### WHAT IS REQUIRED
Can you copy the listing verbatim, from the line containing "News (642, 434)" through the line containing "Ons locatie (162, 431)", with both of those lines included and any pictures left out?

### INFORMATION PROVIDED

■ ■ ■ ■ ■ ■ ■

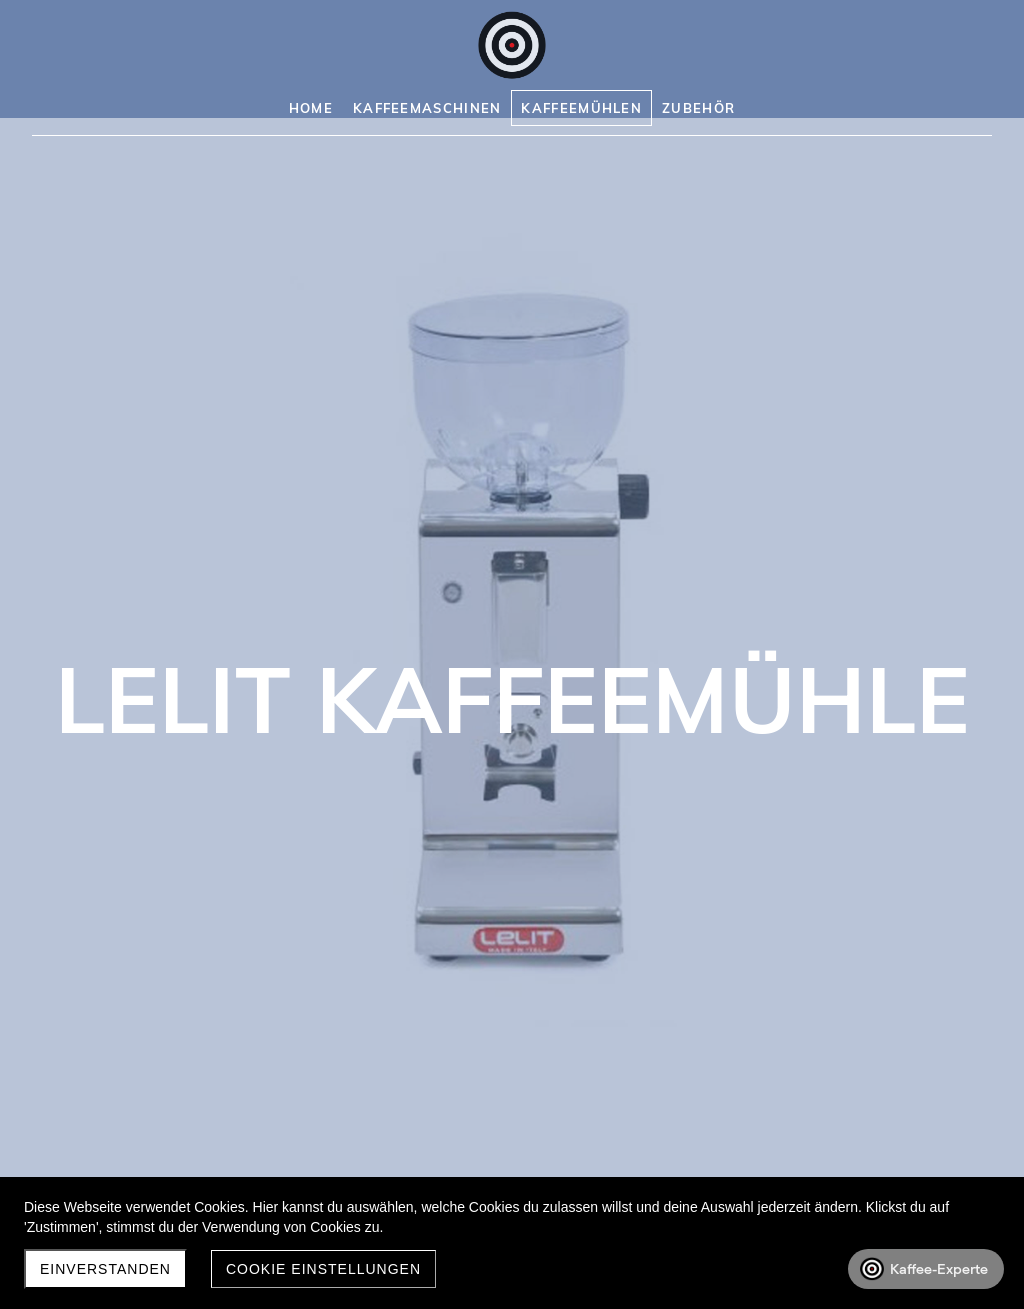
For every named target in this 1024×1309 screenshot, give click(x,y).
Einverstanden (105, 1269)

■ ■ ■ ■ ■ ■ ■

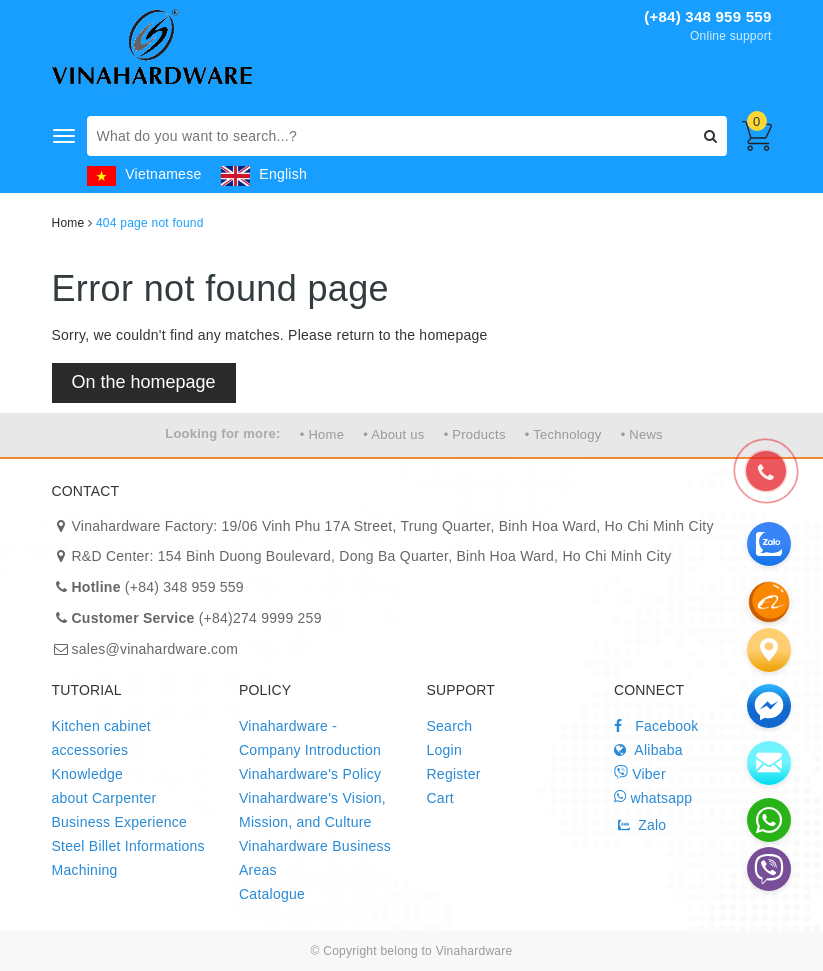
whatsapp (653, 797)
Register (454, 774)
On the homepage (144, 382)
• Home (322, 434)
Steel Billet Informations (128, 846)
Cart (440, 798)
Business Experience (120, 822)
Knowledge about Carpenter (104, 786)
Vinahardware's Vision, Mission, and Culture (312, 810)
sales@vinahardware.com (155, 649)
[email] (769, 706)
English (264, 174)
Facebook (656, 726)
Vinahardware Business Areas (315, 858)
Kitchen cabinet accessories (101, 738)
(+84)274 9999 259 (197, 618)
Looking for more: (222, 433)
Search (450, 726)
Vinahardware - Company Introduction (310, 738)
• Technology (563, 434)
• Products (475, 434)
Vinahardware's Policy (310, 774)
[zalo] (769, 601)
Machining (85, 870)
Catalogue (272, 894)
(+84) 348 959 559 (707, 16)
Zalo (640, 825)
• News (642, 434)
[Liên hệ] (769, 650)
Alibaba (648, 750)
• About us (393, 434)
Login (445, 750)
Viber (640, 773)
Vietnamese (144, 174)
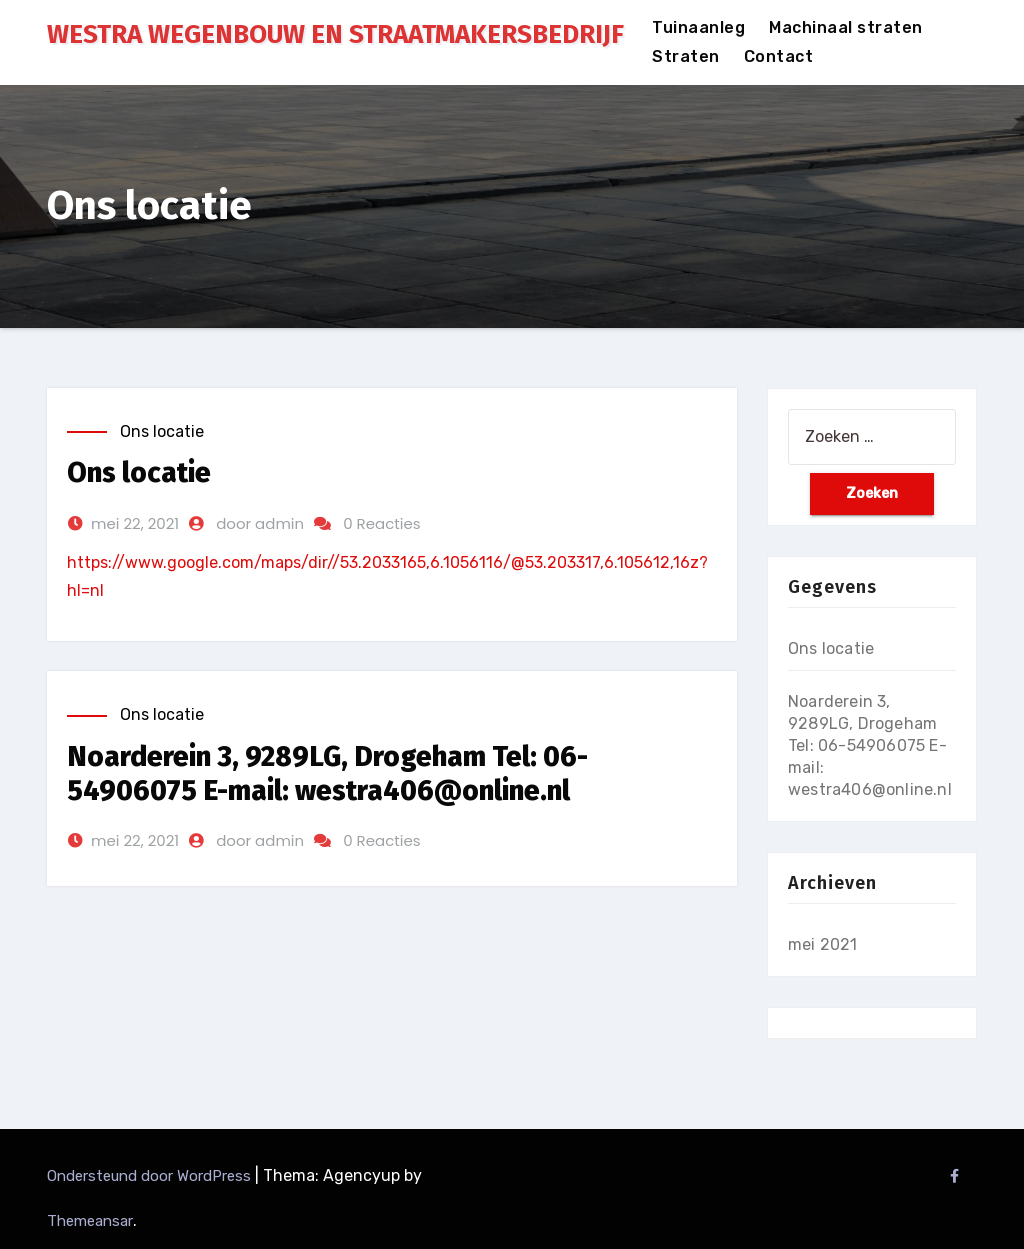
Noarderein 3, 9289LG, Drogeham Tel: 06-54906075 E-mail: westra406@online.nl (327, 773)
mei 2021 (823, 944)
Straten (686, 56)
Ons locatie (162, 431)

■ ■ ■ ■ ■ ■ ■

### IN RESPONSE
• News (642, 434)
[Liên hệ] (769, 650)
Alibaba (648, 750)
• About us (393, 434)
Login (445, 750)
Viber (640, 773)
Vietnamese (144, 174)
Noarderein 3, 9289LG, Drogeham Tel: 06-54906075 E-mail: westra406@online.nl (327, 773)
mei 2021 (823, 944)
Straten (686, 56)
Ons locatie (162, 431)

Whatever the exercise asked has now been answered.